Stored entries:

====================

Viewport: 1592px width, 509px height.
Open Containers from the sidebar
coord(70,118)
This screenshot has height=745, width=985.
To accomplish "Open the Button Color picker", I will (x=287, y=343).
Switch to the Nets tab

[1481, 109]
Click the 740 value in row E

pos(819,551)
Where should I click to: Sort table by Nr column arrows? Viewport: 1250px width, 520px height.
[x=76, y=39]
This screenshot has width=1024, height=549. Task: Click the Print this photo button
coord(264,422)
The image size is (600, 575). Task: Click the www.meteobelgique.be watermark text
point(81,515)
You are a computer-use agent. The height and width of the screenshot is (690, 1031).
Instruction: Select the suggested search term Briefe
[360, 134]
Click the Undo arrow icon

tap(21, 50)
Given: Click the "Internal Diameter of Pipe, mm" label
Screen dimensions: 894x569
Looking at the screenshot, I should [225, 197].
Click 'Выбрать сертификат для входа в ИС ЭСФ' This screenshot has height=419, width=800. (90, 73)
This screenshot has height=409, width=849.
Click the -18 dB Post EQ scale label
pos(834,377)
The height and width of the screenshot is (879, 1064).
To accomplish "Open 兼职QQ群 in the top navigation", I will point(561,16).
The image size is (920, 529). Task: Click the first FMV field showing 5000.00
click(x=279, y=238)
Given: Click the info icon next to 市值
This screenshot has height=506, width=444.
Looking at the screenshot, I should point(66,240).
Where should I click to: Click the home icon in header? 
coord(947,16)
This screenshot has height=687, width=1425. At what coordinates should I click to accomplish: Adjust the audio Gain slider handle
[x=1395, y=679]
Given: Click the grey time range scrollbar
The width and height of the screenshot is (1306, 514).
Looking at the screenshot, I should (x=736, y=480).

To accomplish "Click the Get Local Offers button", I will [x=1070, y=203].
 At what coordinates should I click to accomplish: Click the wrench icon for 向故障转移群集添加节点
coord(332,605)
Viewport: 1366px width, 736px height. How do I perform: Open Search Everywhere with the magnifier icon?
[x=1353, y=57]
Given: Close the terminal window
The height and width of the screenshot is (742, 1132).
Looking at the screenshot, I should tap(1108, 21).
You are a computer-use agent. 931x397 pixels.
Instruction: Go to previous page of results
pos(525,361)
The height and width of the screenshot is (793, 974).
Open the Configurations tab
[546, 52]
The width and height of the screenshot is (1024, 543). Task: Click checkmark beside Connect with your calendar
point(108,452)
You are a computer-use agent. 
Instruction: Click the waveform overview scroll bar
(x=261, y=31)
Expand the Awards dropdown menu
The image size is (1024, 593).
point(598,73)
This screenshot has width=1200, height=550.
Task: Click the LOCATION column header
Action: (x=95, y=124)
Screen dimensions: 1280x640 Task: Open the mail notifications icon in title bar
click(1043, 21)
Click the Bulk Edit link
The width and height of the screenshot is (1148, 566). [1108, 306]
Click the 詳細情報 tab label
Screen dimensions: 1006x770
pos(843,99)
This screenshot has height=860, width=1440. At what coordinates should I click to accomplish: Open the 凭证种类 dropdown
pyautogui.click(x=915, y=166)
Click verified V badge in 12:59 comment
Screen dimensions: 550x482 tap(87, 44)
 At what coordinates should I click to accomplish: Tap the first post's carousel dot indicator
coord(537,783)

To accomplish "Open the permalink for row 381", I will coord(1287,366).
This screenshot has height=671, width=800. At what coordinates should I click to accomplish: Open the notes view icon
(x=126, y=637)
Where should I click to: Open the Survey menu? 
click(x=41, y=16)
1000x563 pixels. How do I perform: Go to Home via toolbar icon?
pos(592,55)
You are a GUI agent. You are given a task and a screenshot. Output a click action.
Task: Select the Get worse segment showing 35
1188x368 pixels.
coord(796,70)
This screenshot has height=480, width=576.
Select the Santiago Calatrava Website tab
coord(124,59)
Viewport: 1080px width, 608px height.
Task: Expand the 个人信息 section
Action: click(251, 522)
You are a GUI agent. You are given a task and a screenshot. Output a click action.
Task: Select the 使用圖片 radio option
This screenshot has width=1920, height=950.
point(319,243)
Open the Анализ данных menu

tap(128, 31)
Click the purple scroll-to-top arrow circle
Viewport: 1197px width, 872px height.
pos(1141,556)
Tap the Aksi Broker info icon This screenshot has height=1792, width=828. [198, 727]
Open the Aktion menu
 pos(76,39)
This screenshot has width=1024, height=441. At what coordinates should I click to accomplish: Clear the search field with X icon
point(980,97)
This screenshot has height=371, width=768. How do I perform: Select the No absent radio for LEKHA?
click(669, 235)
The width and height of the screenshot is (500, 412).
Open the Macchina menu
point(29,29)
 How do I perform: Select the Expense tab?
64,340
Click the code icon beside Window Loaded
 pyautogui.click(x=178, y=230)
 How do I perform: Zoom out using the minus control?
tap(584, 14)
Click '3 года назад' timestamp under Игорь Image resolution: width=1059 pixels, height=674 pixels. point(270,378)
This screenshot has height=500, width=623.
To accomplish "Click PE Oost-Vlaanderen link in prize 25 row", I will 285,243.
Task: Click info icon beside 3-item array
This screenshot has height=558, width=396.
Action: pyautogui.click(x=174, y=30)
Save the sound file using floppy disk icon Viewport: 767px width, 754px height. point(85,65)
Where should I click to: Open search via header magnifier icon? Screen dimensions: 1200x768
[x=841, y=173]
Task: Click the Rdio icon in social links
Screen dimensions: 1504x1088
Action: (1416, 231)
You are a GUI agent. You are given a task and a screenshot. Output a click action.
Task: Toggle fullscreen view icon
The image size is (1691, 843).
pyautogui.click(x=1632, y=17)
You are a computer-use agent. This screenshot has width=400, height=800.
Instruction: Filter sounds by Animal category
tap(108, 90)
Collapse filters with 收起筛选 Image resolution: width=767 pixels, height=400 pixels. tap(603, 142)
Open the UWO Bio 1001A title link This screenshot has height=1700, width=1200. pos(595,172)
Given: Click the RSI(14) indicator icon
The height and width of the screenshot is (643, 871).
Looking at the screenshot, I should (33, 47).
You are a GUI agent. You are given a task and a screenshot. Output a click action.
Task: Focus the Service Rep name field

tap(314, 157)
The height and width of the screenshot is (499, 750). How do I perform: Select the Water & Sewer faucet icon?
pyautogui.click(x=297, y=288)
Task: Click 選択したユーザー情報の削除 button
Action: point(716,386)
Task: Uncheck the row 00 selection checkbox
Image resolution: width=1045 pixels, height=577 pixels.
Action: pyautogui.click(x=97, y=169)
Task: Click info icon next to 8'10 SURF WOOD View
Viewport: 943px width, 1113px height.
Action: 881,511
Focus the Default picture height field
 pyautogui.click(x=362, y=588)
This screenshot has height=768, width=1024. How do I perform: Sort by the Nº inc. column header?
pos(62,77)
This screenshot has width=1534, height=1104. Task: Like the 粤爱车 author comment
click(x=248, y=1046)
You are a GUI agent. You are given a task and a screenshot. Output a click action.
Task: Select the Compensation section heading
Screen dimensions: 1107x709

====================

* [WORK ORDER] Your response should consist of the records, printed exactly.

* [ANSWER BOX]
Viewport: 1592px width, 509px height.
Open Containers from the sidebar
coord(70,118)
This screenshot has height=745, width=985.
To accomplish "Open the Button Color picker", I will (x=287, y=343).
Switch to the Nets tab

[1481, 109]
Click the 740 value in row E

pos(819,551)
Where should I click to: Sort table by Nr column arrows? Viewport: 1250px width, 520px height.
[x=76, y=39]
This screenshot has width=1024, height=549. Task: Click the Print this photo button
coord(264,422)
The image size is (600, 575). Task: Click the www.meteobelgique.be watermark text
point(81,515)
You are a computer-use agent. The height and width of the screenshot is (690, 1031).
Instruction: Select the suggested search term Briefe
[360, 134]
Click the Undo arrow icon

tap(21, 50)
Given: Click the "Internal Diameter of Pipe, mm" label
Screen dimensions: 894x569
Looking at the screenshot, I should [225, 197].
Click 'Выбрать сертификат для входа в ИС ЭСФ' This screenshot has height=419, width=800. (90, 73)
This screenshot has height=409, width=849.
Click the -18 dB Post EQ scale label
pos(834,377)
The height and width of the screenshot is (879, 1064).
To accomplish "Open 兼职QQ群 in the top navigation", I will point(561,16).
The image size is (920, 529). Task: Click the first FMV field showing 5000.00
click(x=279, y=238)
Given: Click the info icon next to 市值
This screenshot has height=506, width=444.
Looking at the screenshot, I should point(66,240).
Where should I click to: Click the home icon in header? 
coord(947,16)
This screenshot has height=687, width=1425. At what coordinates should I click to accomplish: Adjust the audio Gain slider handle
[x=1395, y=679]
Given: Click the grey time range scrollbar
The width and height of the screenshot is (1306, 514).
Looking at the screenshot, I should (x=736, y=480).

To accomplish "Click the Get Local Offers button", I will [x=1070, y=203].
 At what coordinates should I click to accomplish: Click the wrench icon for 向故障转移群集添加节点
coord(332,605)
Viewport: 1366px width, 736px height. How do I perform: Open Search Everywhere with the magnifier icon?
[x=1353, y=57]
Given: Close the terminal window
The height and width of the screenshot is (742, 1132).
Looking at the screenshot, I should tap(1108, 21).
You are a computer-use agent. 931x397 pixels.
Instruction: Go to previous page of results
pos(525,361)
The height and width of the screenshot is (793, 974).
Open the Configurations tab
[546, 52]
The width and height of the screenshot is (1024, 543). Task: Click checkmark beside Connect with your calendar
point(108,452)
You are a computer-use agent. 
Instruction: Click the waveform overview scroll bar
(x=261, y=31)
Expand the Awards dropdown menu
The image size is (1024, 593).
point(598,73)
This screenshot has width=1200, height=550.
Task: Click the LOCATION column header
Action: (x=95, y=124)
Screen dimensions: 1280x640 Task: Open the mail notifications icon in title bar
click(1043, 21)
Click the Bulk Edit link
The width and height of the screenshot is (1148, 566). [1108, 306]
Click the 詳細情報 tab label
Screen dimensions: 1006x770
pos(843,99)
This screenshot has height=860, width=1440. At what coordinates should I click to accomplish: Open the 凭证种类 dropdown
pyautogui.click(x=915, y=166)
Click verified V badge in 12:59 comment
Screen dimensions: 550x482 tap(87, 44)
 At what coordinates should I click to accomplish: Tap the first post's carousel dot indicator
coord(537,783)

To accomplish "Open the permalink for row 381", I will coord(1287,366).
This screenshot has height=671, width=800. At what coordinates should I click to accomplish: Open the notes view icon
(x=126, y=637)
Where should I click to: Open the Survey menu? 
click(x=41, y=16)
1000x563 pixels. How do I perform: Go to Home via toolbar icon?
pos(592,55)
You are a GUI agent. You are given a task and a screenshot. Output a click action.
Task: Select the Get worse segment showing 35
1188x368 pixels.
coord(796,70)
This screenshot has height=480, width=576.
Select the Santiago Calatrava Website tab
coord(124,59)
Viewport: 1080px width, 608px height.
Task: Expand the 个人信息 section
Action: click(251, 522)
You are a GUI agent. You are given a task and a screenshot. Output a click action.
Task: Select the 使用圖片 radio option
This screenshot has width=1920, height=950.
point(319,243)
Open the Анализ данных menu

tap(128, 31)
Click the purple scroll-to-top arrow circle
Viewport: 1197px width, 872px height.
pos(1141,556)
Tap the Aksi Broker info icon This screenshot has height=1792, width=828. [198, 727]
Open the Aktion menu
 pos(76,39)
This screenshot has width=1024, height=441. At what coordinates should I click to accomplish: Clear the search field with X icon
point(980,97)
This screenshot has height=371, width=768. How do I perform: Select the No absent radio for LEKHA?
click(669, 235)
The width and height of the screenshot is (500, 412).
Open the Macchina menu
point(29,29)
 How do I perform: Select the Expense tab?
64,340
Click the code icon beside Window Loaded
 pyautogui.click(x=178, y=230)
 How do I perform: Zoom out using the minus control?
tap(584, 14)
Click '3 года назад' timestamp under Игорь Image resolution: width=1059 pixels, height=674 pixels. point(270,378)
This screenshot has height=500, width=623.
To accomplish "Click PE Oost-Vlaanderen link in prize 25 row", I will 285,243.
Task: Click info icon beside 3-item array
This screenshot has height=558, width=396.
Action: pyautogui.click(x=174, y=30)
Save the sound file using floppy disk icon Viewport: 767px width, 754px height. point(85,65)
Where should I click to: Open search via header magnifier icon? Screen dimensions: 1200x768
[x=841, y=173]
Task: Click the Rdio icon in social links
Screen dimensions: 1504x1088
Action: (1416, 231)
You are a GUI agent. You are given a task and a screenshot. Output a click action.
Task: Toggle fullscreen view icon
The image size is (1691, 843).
pyautogui.click(x=1632, y=17)
You are a computer-use agent. This screenshot has width=400, height=800.
Instruction: Filter sounds by Animal category
tap(108, 90)
Collapse filters with 收起筛选 Image resolution: width=767 pixels, height=400 pixels. tap(603, 142)
Open the UWO Bio 1001A title link This screenshot has height=1700, width=1200. pos(595,172)
Given: Click the RSI(14) indicator icon
The height and width of the screenshot is (643, 871).
Looking at the screenshot, I should (33, 47).
You are a GUI agent. You are given a task and a screenshot. Output a click action.
Task: Focus the Service Rep name field

tap(314, 157)
The height and width of the screenshot is (499, 750). How do I perform: Select the Water & Sewer faucet icon?
pyautogui.click(x=297, y=288)
Task: Click 選択したユーザー情報の削除 button
Action: point(716,386)
Task: Uncheck the row 00 selection checkbox
Image resolution: width=1045 pixels, height=577 pixels.
Action: pyautogui.click(x=97, y=169)
Task: Click info icon next to 8'10 SURF WOOD View
Viewport: 943px width, 1113px height.
Action: 881,511
Focus the Default picture height field
 pyautogui.click(x=362, y=588)
This screenshot has height=768, width=1024. How do I perform: Sort by the Nº inc. column header?
pos(62,77)
This screenshot has width=1534, height=1104. Task: Like the 粤爱车 author comment
click(x=248, y=1046)
You are a GUI agent. You are given a task and a screenshot. Output a click action.
Task: Select the Compensation section heading
Screen dimensions: 1107x709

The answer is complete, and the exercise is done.